Born 160 years ago, the great martyr of Cuban Independence, José Martí

The ideals of Martí, along with Marxism-Leninism, are the guiding policies of Cuba today... Monday, January 28, 2013, commemorated the 160th anniversary of the birth of the intellectual mentor of the Cuban revolution, José Julián Martí Pérez (Havana, Cuba, January 28, 1853 - May 19, 1895, Dos Rios, Cuba).

The son of a Spanish father and a mother who was a native of the Canary Islands, José Martí is considered an apostle and martyr of the great Cuban independence from Spain. Besides being a prolific poet and thinker since his youth, he demonstrated civic concern and sympathy for the revolutionary ideas that gestated among Cubans.
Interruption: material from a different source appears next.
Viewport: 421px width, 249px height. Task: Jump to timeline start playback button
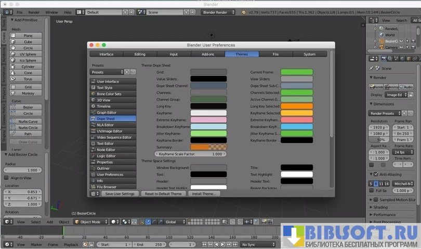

Influenced by the independence ideas of Rafael Maria de Mendive, his teacher in high school in Havana, he began his political involvement with writing and distributing newspapers with separatist content early in the Ten Years' War. With the arrest and deportation of his teacher, Mendive, the attitude of rebellion crystallized that Martí harbored against Spanish domination.

In 1869, at just 16 years of age, he published a printed separatist paper, El Diablo Cojuelo, and the first and only issue of the journal, La Patria Libre. In the same year, he began distributing a journal written by hand, entitled, El Siboney. Shortly after, he was arrested and prosecuted by the Spanish government for being in possession of material considered revolutionary. He was sentenced to six years of hard labor, but spent only six months in prison until, in 1871, in failing health, his family got him a reprieve and he got to swap the original penalty for deportation to Spain.

In Spain, Martí published in that same year, his first important work, "El Presidio Political en Cuba," which exposes the cruelties and horrors in the period when he was in prison in Cuba.

In this work, he would already present the idealism and vigorous style that would make Martí known in intellectual circles of his day. Later, he devoted himself to the study of law, obtaining his doctorate in Law, Philosophy and Literature at the University of Zaragoza in 1874.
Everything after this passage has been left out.